- _WHAT IS REQUIRED_: What is needed is an exact copy of all the data.

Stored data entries
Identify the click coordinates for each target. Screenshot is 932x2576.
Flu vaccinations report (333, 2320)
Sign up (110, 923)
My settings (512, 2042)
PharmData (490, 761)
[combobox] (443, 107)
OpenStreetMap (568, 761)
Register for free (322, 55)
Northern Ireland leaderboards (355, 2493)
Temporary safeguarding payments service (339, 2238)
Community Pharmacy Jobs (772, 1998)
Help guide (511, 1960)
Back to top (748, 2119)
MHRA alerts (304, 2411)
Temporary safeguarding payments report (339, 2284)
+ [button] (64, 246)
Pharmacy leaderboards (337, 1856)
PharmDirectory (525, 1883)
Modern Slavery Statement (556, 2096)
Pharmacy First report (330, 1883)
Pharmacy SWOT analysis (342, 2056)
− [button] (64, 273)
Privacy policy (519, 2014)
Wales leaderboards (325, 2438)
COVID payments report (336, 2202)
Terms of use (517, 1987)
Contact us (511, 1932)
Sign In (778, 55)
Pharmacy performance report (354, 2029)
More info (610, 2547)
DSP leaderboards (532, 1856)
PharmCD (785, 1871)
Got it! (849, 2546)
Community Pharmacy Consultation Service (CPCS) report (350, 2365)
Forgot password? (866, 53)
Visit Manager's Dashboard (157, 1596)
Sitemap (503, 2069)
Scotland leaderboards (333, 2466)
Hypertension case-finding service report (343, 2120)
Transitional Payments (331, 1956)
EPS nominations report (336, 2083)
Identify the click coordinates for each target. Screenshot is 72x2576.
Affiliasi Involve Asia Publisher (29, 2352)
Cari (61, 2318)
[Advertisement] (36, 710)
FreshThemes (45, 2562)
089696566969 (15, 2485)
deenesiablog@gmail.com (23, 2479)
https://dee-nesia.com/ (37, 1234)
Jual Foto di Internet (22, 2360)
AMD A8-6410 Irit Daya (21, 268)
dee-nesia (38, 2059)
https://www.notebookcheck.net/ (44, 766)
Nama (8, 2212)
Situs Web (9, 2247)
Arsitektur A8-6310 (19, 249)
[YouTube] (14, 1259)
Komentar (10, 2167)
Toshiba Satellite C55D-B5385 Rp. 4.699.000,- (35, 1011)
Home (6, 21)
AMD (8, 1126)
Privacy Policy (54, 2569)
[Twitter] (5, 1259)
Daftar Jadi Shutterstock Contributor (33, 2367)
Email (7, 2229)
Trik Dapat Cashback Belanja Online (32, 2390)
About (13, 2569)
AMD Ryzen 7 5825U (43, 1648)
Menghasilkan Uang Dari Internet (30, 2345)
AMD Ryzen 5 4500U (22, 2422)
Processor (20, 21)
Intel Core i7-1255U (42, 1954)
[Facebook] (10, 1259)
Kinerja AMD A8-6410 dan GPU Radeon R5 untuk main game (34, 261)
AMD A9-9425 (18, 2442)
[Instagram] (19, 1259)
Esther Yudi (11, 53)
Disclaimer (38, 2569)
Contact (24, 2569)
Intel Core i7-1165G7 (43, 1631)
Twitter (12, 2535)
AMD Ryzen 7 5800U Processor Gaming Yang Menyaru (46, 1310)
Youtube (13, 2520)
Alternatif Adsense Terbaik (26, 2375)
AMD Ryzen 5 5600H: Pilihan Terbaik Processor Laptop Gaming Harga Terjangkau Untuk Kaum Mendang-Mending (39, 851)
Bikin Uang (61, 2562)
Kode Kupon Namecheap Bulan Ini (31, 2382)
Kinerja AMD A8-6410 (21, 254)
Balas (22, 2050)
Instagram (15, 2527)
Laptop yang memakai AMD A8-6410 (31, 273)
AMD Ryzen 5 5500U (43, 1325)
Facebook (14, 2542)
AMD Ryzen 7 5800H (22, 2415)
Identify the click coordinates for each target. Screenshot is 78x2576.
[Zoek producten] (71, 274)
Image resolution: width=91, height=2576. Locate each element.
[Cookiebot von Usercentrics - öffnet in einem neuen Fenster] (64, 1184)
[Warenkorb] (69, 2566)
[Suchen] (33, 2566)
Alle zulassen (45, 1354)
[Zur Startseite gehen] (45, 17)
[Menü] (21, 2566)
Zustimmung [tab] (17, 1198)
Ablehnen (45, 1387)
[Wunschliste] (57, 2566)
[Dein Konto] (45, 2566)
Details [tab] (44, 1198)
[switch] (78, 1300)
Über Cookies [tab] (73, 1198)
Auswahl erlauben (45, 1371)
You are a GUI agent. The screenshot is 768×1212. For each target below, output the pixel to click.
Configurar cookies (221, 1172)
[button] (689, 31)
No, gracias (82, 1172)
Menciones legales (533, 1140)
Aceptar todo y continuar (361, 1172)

- _RESPONSE TO THE EXERCISE_:
Identify the click coordinates for each target. Screenshot is 932x2576.
Flu vaccinations report (333, 2320)
Sign up (110, 923)
My settings (512, 2042)
PharmData (490, 761)
[combobox] (443, 107)
OpenStreetMap (568, 761)
Register for free (322, 55)
Northern Ireland leaderboards (355, 2493)
Temporary safeguarding payments service (339, 2238)
Community Pharmacy Jobs (772, 1998)
Help guide (511, 1960)
Back to top (748, 2119)
MHRA alerts (304, 2411)
Temporary safeguarding payments report (339, 2284)
+ [button] (64, 246)
Pharmacy leaderboards (337, 1856)
PharmDirectory (525, 1883)
Modern Slavery Statement (556, 2096)
Pharmacy First report (330, 1883)
Pharmacy SWOT analysis (342, 2056)
− [button] (64, 273)
Privacy policy (519, 2014)
Wales leaderboards (325, 2438)
COVID payments report (336, 2202)
Terms of use (517, 1987)
Contact us (511, 1932)
Sign In (778, 55)
Pharmacy performance report (354, 2029)
More info (610, 2547)
DSP leaderboards (532, 1856)
PharmCD (785, 1871)
Got it! (849, 2546)
Community Pharmacy Consultation Service (CPCS) report (350, 2365)
Forgot password? (866, 53)
Visit Manager's Dashboard (157, 1596)
Sitemap (503, 2069)
Scotland leaderboards (333, 2466)
Hypertension case-finding service report (343, 2120)
Transitional Payments (331, 1956)
EPS nominations report (336, 2083)
Identify the click coordinates for each target. Screenshot is 72x2576.
Affiliasi Involve Asia Publisher (29, 2352)
Cari (61, 2318)
[Advertisement] (36, 710)
FreshThemes (45, 2562)
089696566969 (15, 2485)
deenesiablog@gmail.com (23, 2479)
https://dee-nesia.com/ (37, 1234)
Jual Foto di Internet (22, 2360)
AMD A8-6410 Irit Daya (21, 268)
dee-nesia (38, 2059)
https://www.notebookcheck.net/ (44, 766)
Nama (8, 2212)
Situs Web (9, 2247)
Arsitektur A8-6310 (19, 249)
[YouTube] (14, 1259)
Komentar (10, 2167)
Toshiba Satellite C55D-B5385 Rp. 4.699.000,- (35, 1011)
Home (6, 21)
AMD (8, 1126)
Privacy Policy (54, 2569)
[Twitter] (5, 1259)
Daftar Jadi Shutterstock Contributor (33, 2367)
Email (7, 2229)
Trik Dapat Cashback Belanja Online (32, 2390)
About (13, 2569)
AMD Ryzen 7 5825U (43, 1648)
Menghasilkan Uang Dari Internet (30, 2345)
AMD Ryzen 5 4500U (22, 2422)
Processor (20, 21)
Intel Core i7-1255U (42, 1954)
[Facebook] (10, 1259)
Kinerja AMD A8-6410 dan GPU Radeon R5 untuk main game (34, 261)
AMD A9-9425 (18, 2442)
[Instagram] (19, 1259)
Esther Yudi (11, 53)
Disclaimer (38, 2569)
Contact (24, 2569)
Intel Core i7-1165G7 (43, 1631)
Twitter (12, 2535)
AMD Ryzen 7 5800U Processor Gaming Yang Menyaru (46, 1310)
Youtube (13, 2520)
Alternatif Adsense Terbaik (26, 2375)
AMD Ryzen 5 5600H: Pilihan Terbaik Processor Laptop Gaming Harga Terjangkau Untuk Kaum Mendang-Mending (39, 851)
Bikin Uang (61, 2562)
Kode Kupon Namecheap Bulan Ini (31, 2382)
Kinerja AMD A8-6410 (21, 254)
Balas (22, 2050)
Instagram (15, 2527)
Laptop yang memakai AMD A8-6410 (31, 273)
AMD Ryzen 5 5500U (43, 1325)
Facebook (14, 2542)
AMD Ryzen 7 5800H (22, 2415)
Identify the click coordinates for each target. Screenshot is 78x2576.
[Zoek producten] (71, 274)
Image resolution: width=91, height=2576. Locate each element.
[Cookiebot von Usercentrics - öffnet in einem neuen Fenster] (64, 1184)
[Warenkorb] (69, 2566)
[Suchen] (33, 2566)
Alle zulassen (45, 1354)
[Zur Startseite gehen] (45, 17)
[Menü] (21, 2566)
Zustimmung [tab] (17, 1198)
Ablehnen (45, 1387)
[Wunschliste] (57, 2566)
[Dein Konto] (45, 2566)
Details [tab] (44, 1198)
[switch] (78, 1300)
Über Cookies [tab] (73, 1198)
Auswahl erlauben (45, 1371)
You are a GUI agent. The screenshot is 768×1212. For each target below, output the pixel to click.
Configurar cookies (221, 1172)
[button] (689, 31)
No, gracias (82, 1172)
Menciones legales (533, 1140)
Aceptar todo y continuar (361, 1172)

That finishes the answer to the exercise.